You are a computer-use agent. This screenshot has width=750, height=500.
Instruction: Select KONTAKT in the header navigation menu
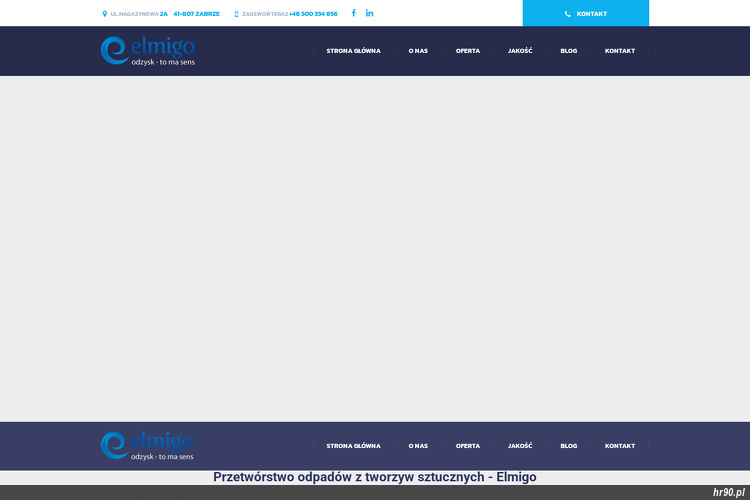click(620, 51)
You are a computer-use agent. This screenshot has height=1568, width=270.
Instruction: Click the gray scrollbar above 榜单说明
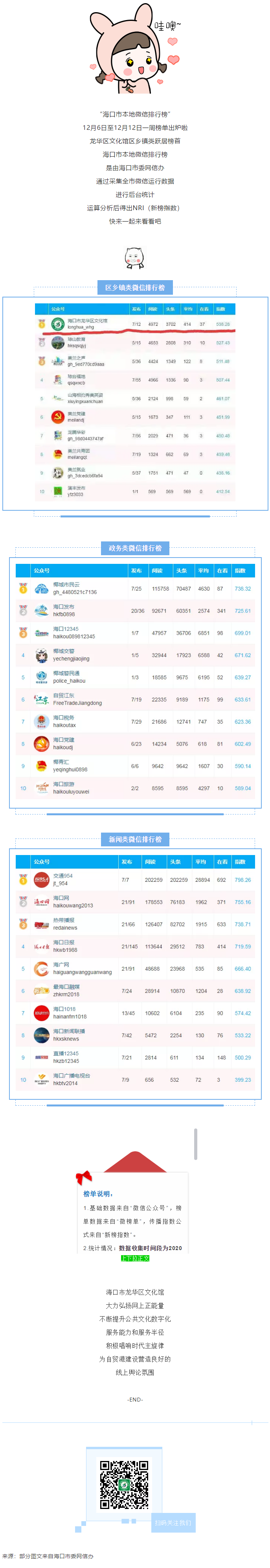(196, 1144)
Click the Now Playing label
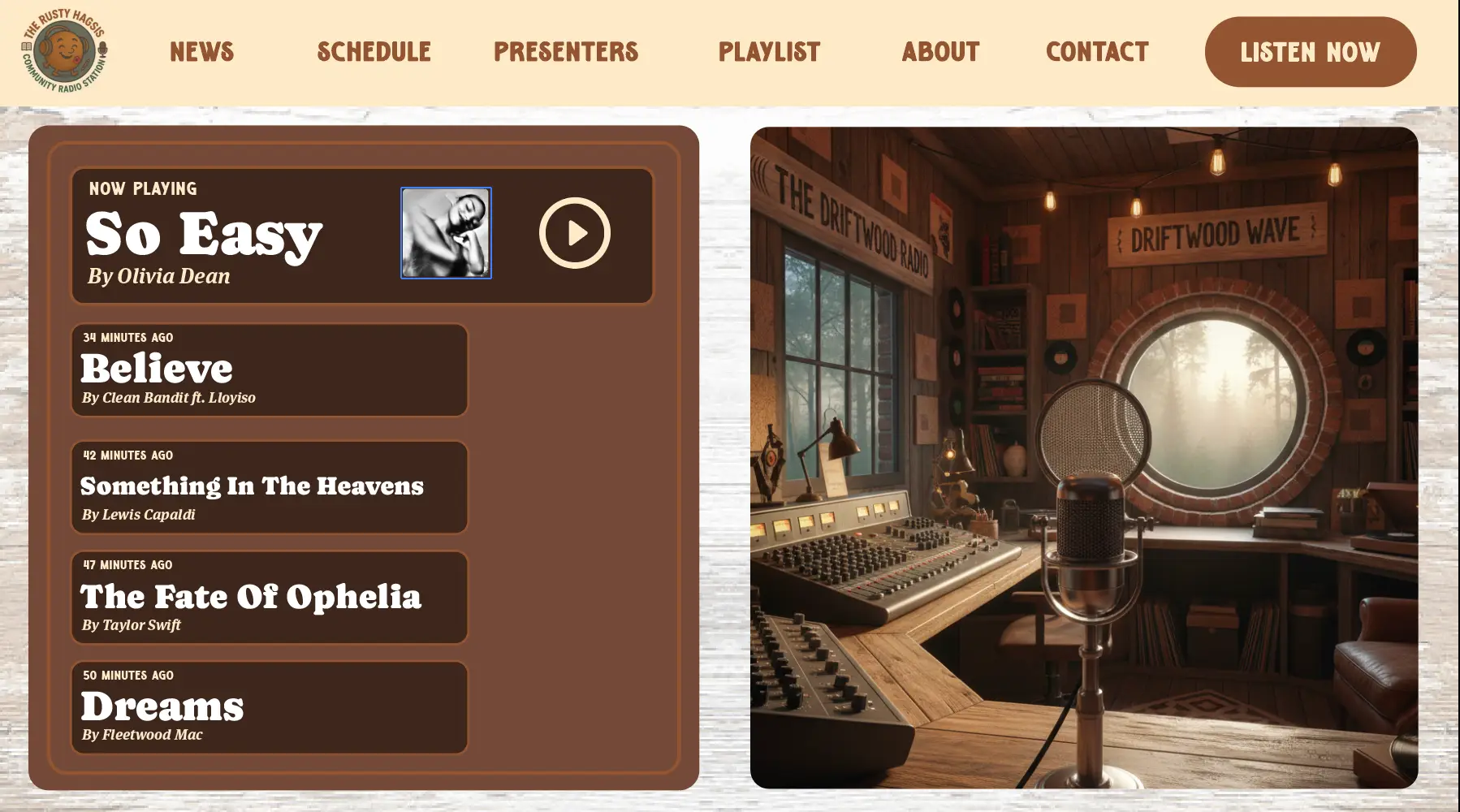The height and width of the screenshot is (812, 1460). click(143, 188)
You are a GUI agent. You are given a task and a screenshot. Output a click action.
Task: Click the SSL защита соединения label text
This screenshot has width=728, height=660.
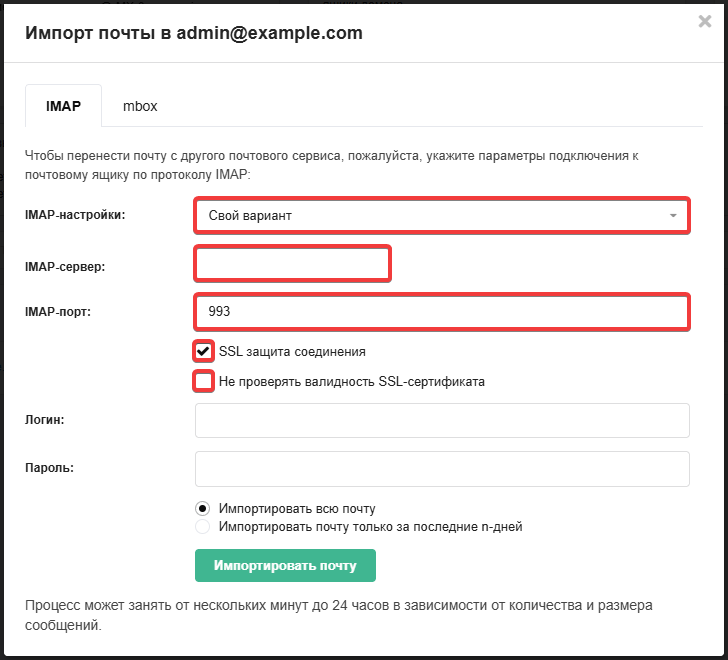click(x=292, y=351)
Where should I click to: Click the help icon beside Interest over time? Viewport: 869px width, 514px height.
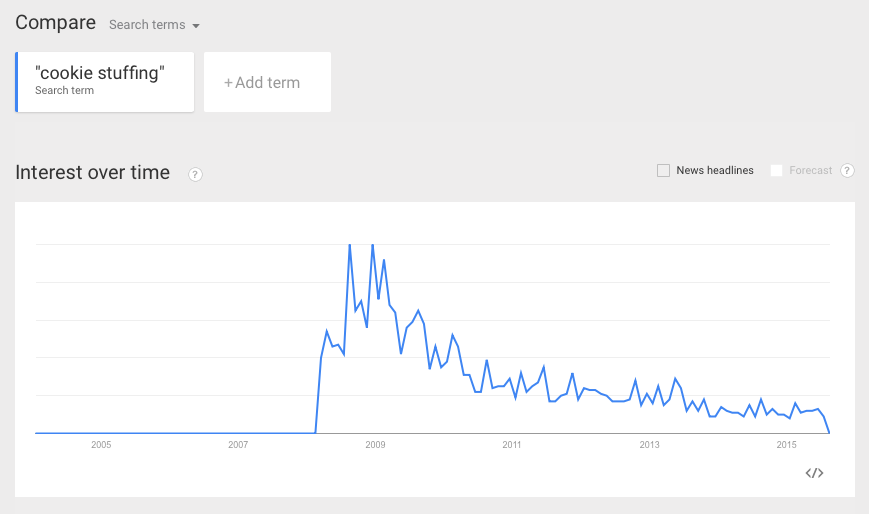[195, 175]
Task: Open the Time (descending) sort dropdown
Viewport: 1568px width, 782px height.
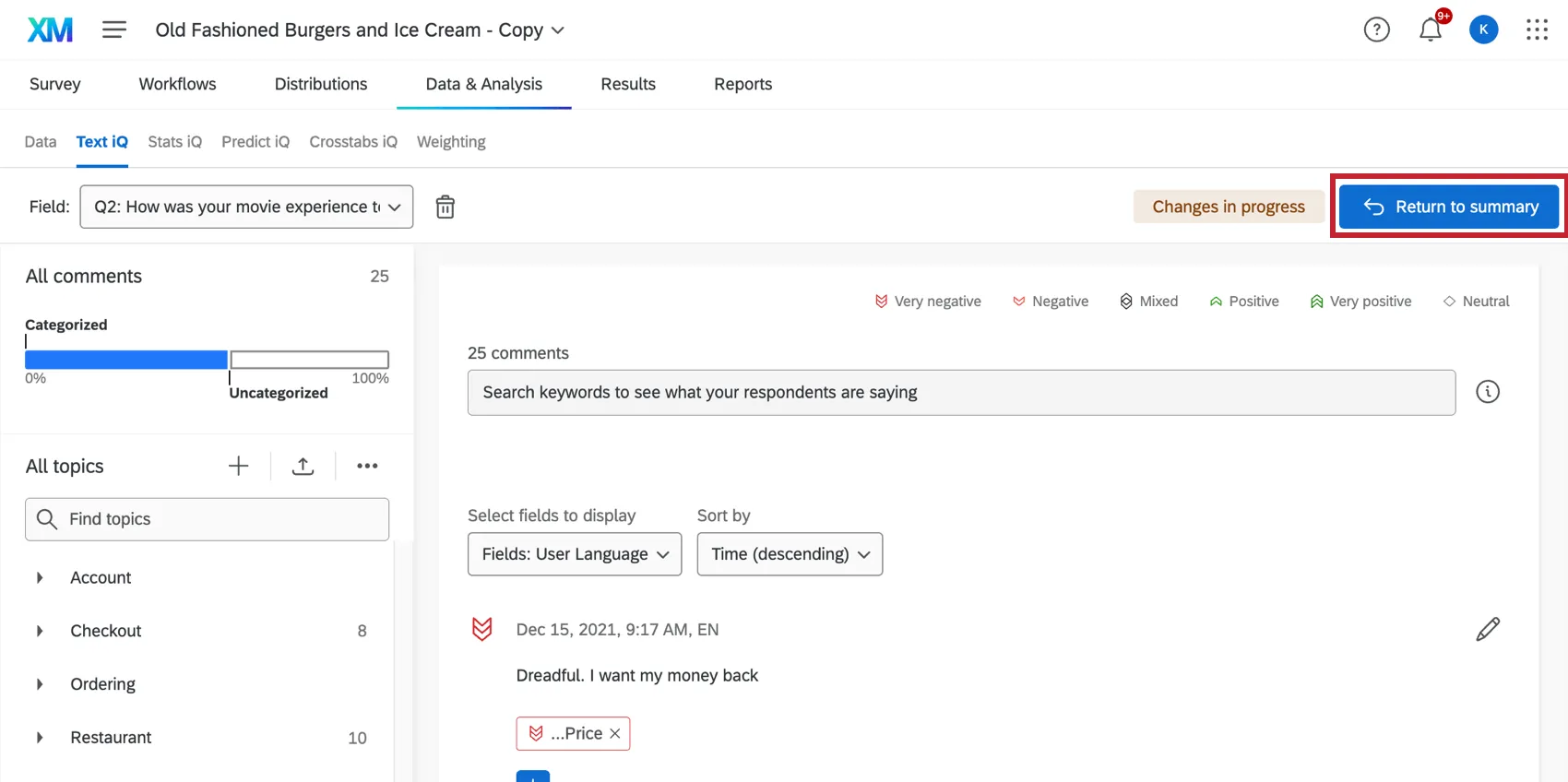Action: pyautogui.click(x=790, y=554)
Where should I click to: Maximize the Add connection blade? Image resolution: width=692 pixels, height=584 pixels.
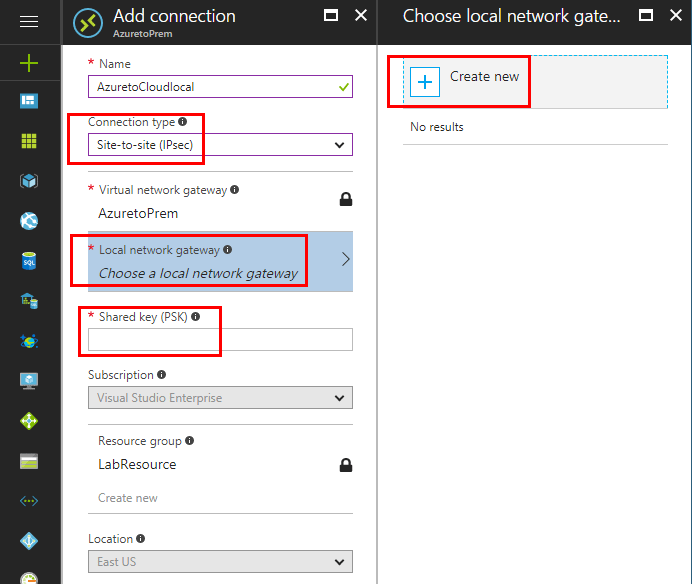[332, 16]
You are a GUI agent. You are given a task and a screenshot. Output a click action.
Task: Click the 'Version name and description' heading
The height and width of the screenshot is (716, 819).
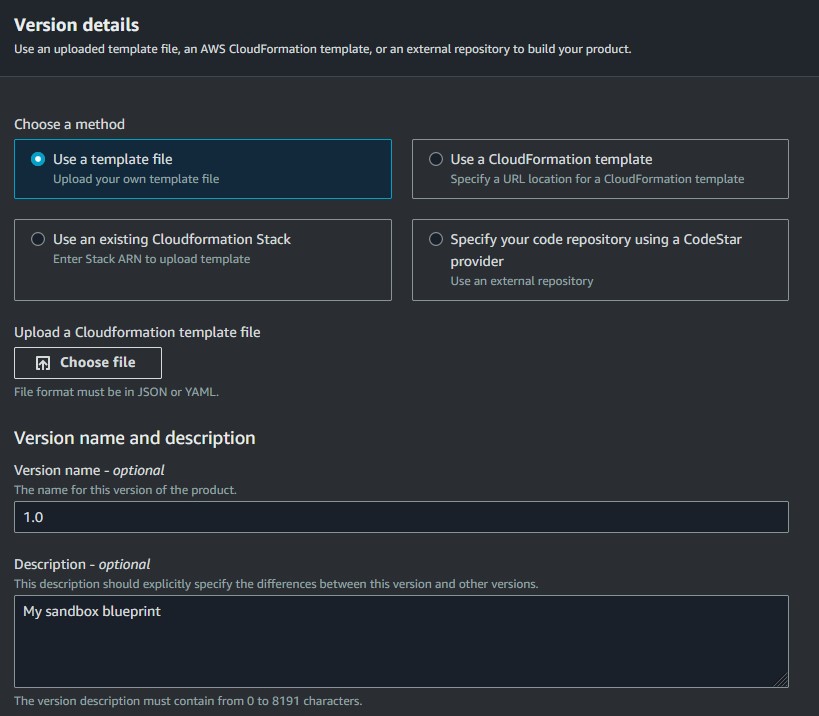point(135,438)
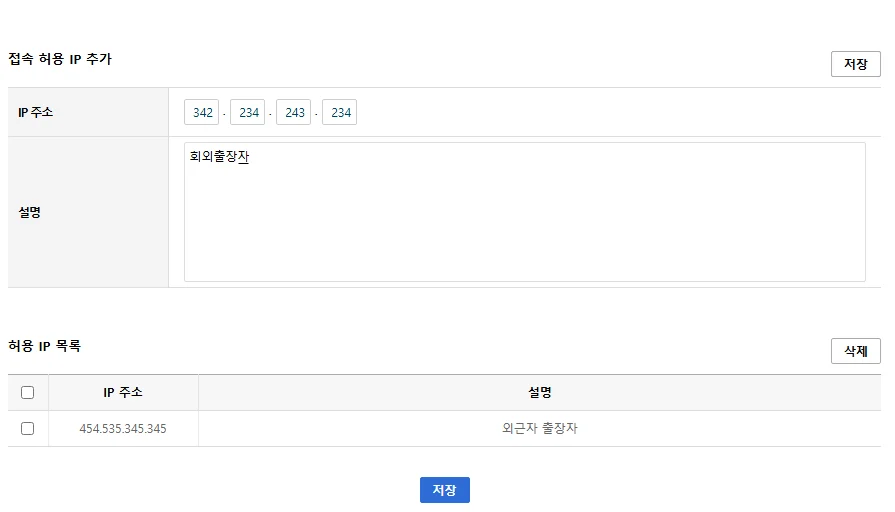Select the 454.535.345.345 IP address cell
Screen dimensions: 895x512
(x=123, y=429)
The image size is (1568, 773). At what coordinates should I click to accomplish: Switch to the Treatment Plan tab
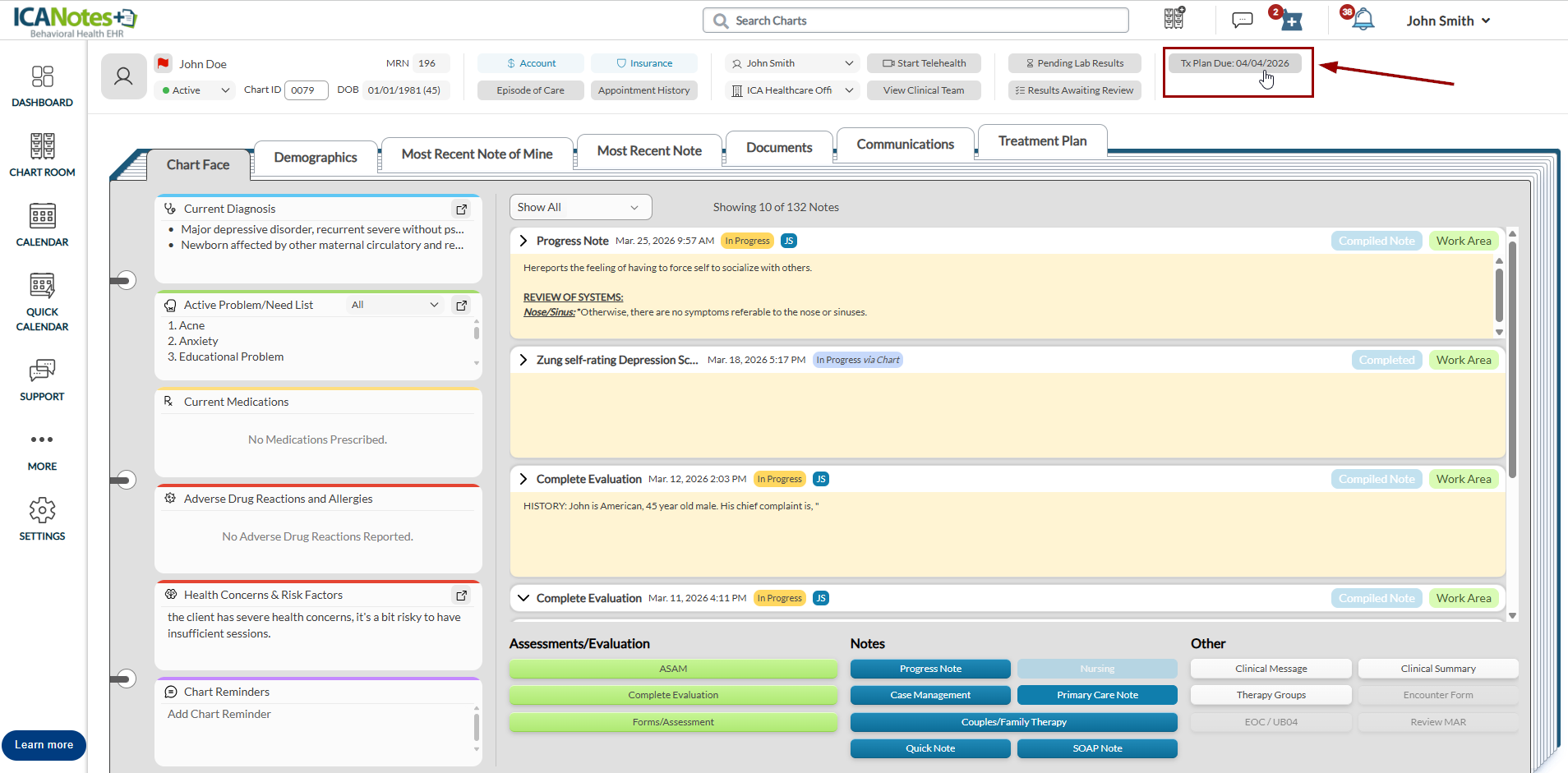[x=1042, y=141]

» WHAT YOU HAVE TO DO:
Using the listing above, reproduce word for word every line from the one containing "Task: Open the" through the one containing "Task: Click the 'Version". Pictures must be left out.

» ANSWER SECTION:
Task: Open the Time (descending) sort dropdown
Viewport: 1568px width, 782px height.
Action: pyautogui.click(x=790, y=554)
Where should I click to: Maximize the Add connection blade? Image resolution: width=692 pixels, height=584 pixels.
[332, 16]
You are a GUI agent. You are given a task and a screenshot. Output a click action.
Task: Click the 'Version name and description' heading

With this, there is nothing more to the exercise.